GOAL OF THE EXERCISE. Exactly the lines from the one with "The height and width of the screenshot is (309, 389)." through the end of the material are to be output, both included, with no other text.

DATA SUPPLIED.
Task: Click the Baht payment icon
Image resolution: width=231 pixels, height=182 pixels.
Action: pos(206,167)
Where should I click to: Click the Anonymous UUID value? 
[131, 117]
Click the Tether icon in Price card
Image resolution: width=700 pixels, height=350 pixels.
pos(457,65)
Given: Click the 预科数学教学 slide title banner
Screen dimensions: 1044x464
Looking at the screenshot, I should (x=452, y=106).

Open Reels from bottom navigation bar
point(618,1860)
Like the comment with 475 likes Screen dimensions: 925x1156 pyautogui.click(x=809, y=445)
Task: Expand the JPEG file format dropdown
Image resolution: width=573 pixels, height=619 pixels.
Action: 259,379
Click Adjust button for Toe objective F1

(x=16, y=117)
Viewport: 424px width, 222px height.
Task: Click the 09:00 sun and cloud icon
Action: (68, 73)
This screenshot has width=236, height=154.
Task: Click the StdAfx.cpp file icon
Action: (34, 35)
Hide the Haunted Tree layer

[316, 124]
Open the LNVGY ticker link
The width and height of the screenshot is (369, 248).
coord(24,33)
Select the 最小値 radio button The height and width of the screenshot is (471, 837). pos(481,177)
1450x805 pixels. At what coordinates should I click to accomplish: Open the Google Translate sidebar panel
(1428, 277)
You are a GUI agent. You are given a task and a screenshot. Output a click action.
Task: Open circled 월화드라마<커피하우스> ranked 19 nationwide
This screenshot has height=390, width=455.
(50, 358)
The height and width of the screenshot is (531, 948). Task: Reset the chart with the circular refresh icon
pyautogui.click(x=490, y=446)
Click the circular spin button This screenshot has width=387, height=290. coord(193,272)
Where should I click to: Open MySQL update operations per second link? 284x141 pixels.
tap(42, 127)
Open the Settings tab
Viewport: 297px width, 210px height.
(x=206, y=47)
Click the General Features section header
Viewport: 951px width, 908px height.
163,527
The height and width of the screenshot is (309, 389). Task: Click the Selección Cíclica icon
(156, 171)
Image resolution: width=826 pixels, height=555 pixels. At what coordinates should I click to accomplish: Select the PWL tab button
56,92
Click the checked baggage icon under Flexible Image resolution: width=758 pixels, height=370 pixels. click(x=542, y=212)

OUTPUT OF THE EXERCISE.
The height and width of the screenshot is (309, 389). Task: Click the Selección Cíclica icon
(156, 171)
Image resolution: width=826 pixels, height=555 pixels. At what coordinates should I click to accomplish: Select the PWL tab button
56,92
Click the checked baggage icon under Flexible Image resolution: width=758 pixels, height=370 pixels. click(x=542, y=212)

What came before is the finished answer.